Dataset extract START

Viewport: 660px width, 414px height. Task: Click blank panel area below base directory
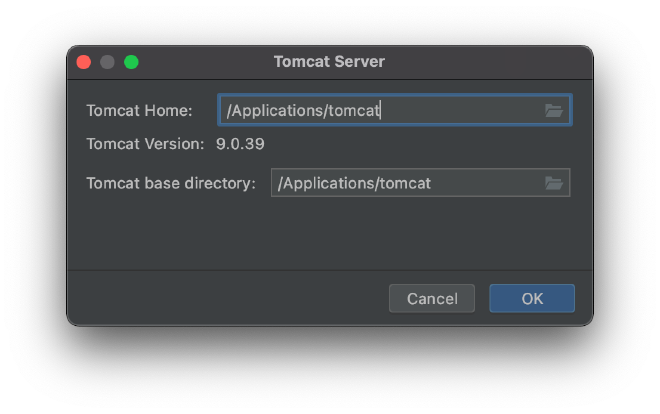coord(330,234)
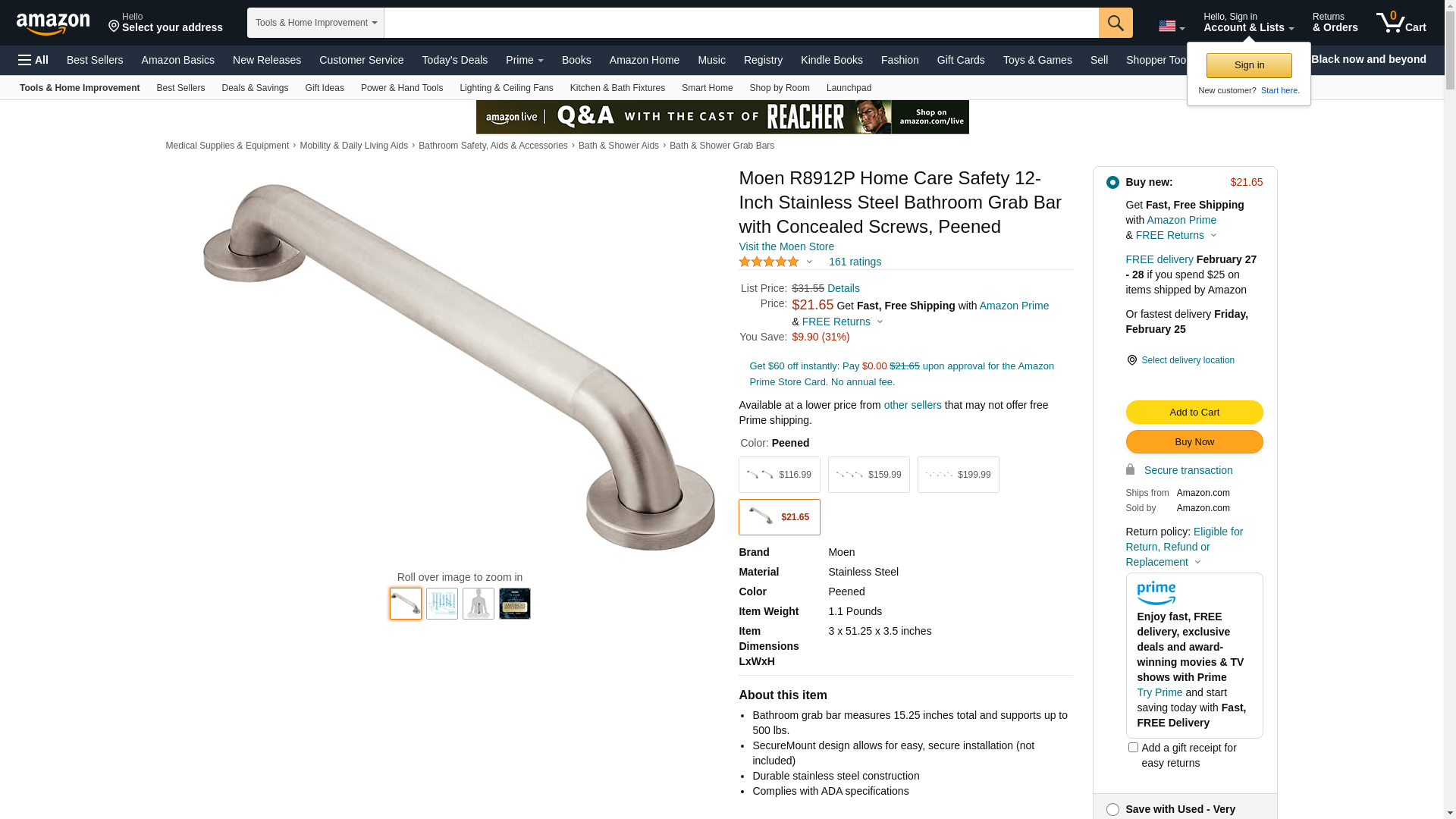Expand the Prime navigation dropdown
Viewport: 1456px width, 819px height.
click(525, 60)
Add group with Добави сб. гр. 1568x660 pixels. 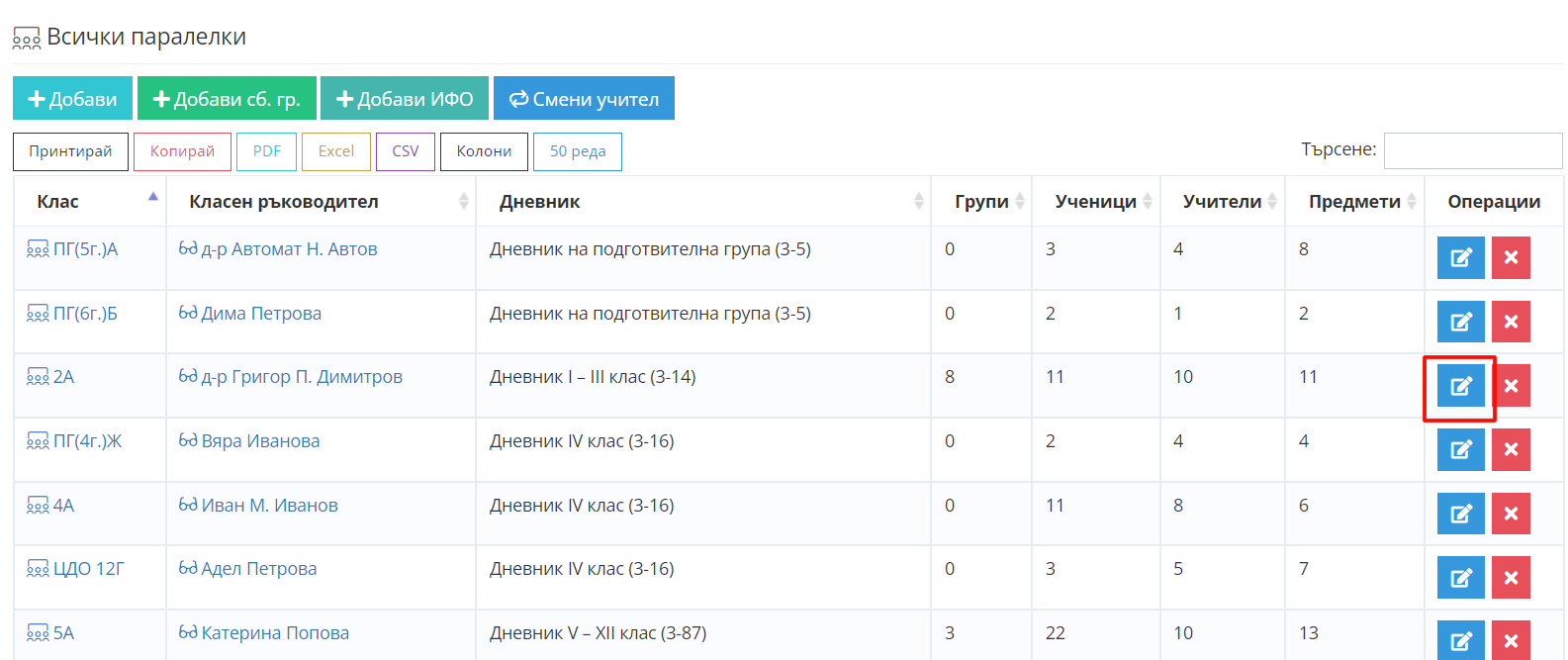(227, 99)
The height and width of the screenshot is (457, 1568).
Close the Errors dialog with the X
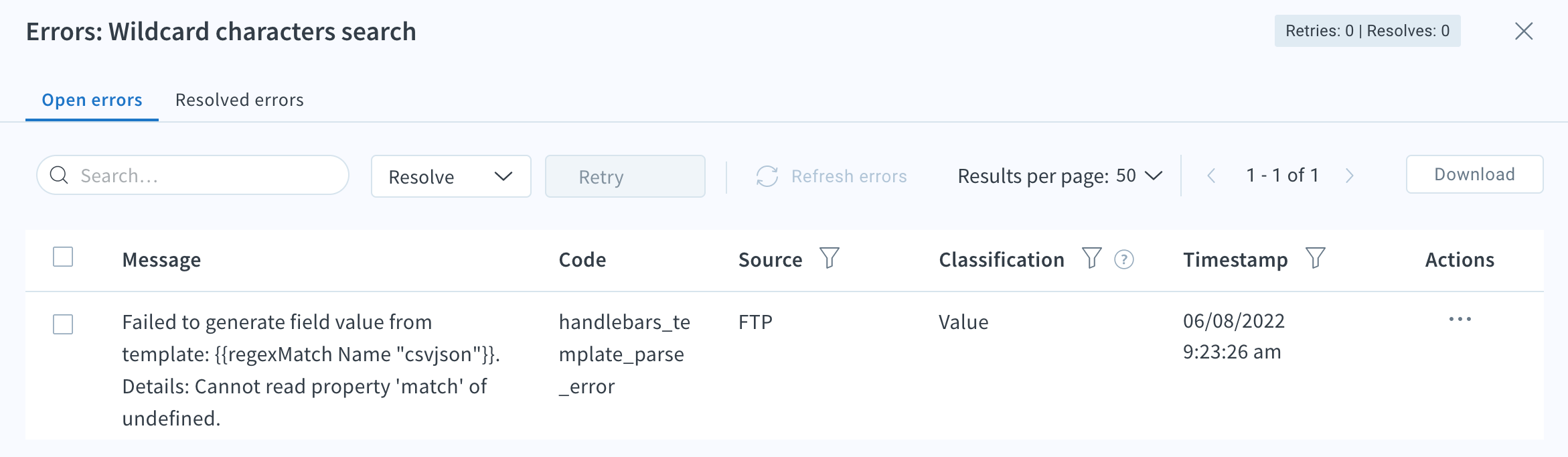pyautogui.click(x=1524, y=31)
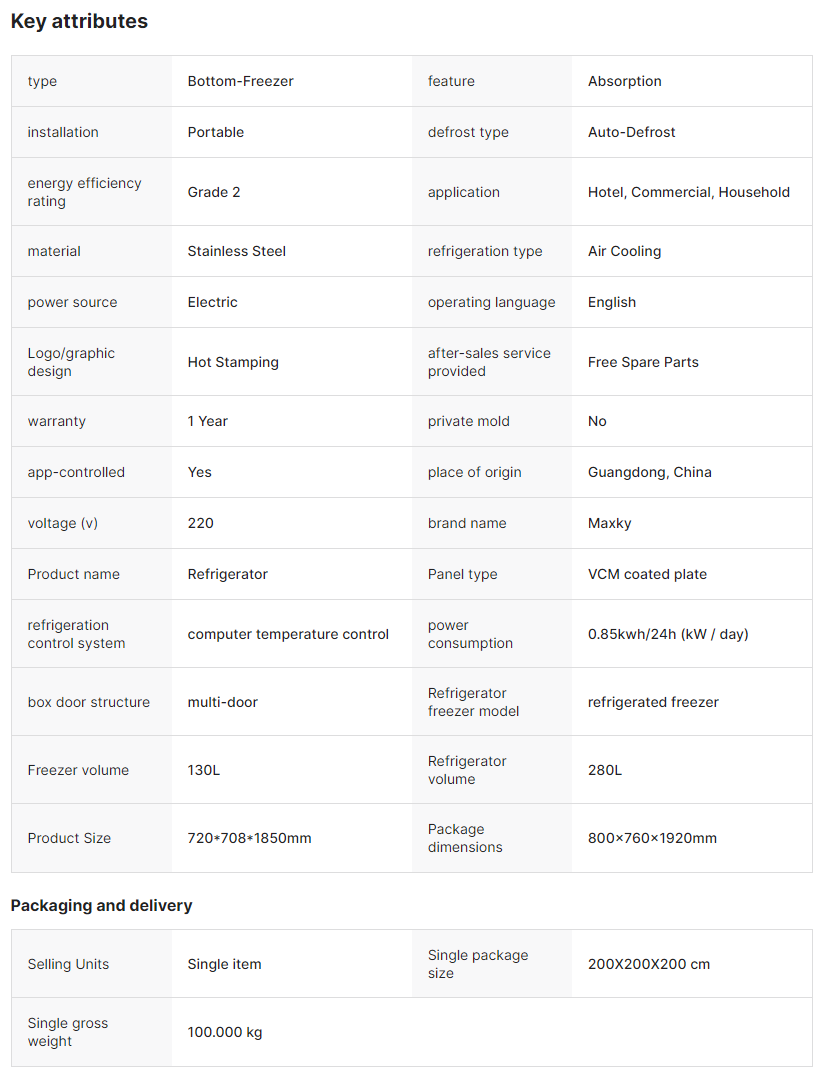This screenshot has height=1082, width=824.
Task: Select the Grade 2 energy rating
Action: [x=213, y=192]
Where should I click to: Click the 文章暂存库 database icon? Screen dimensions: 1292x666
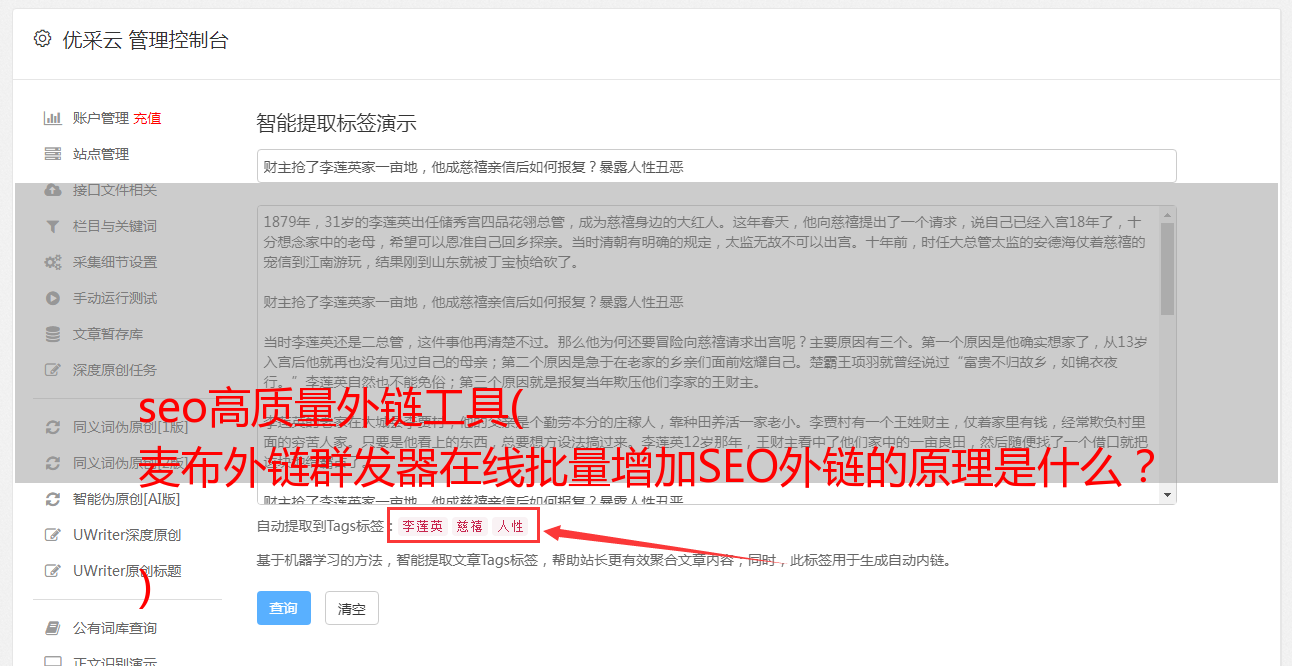[53, 334]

Dataset extract END

# [Task directions]
Write the lines from the line containing "The height and" through the last line of the data out again exactly, and only those lines; pictures stay out.

# [Solution to this task]
The height and width of the screenshot is (457, 1568).
Close the Errors dialog with the X
pyautogui.click(x=1524, y=31)
This screenshot has height=1082, width=824.
Task: Select the Grade 2 energy rating
Action: [x=213, y=192]
Where should I click to: Click the 文章暂存库 database icon? Screen dimensions: 1292x666
[53, 334]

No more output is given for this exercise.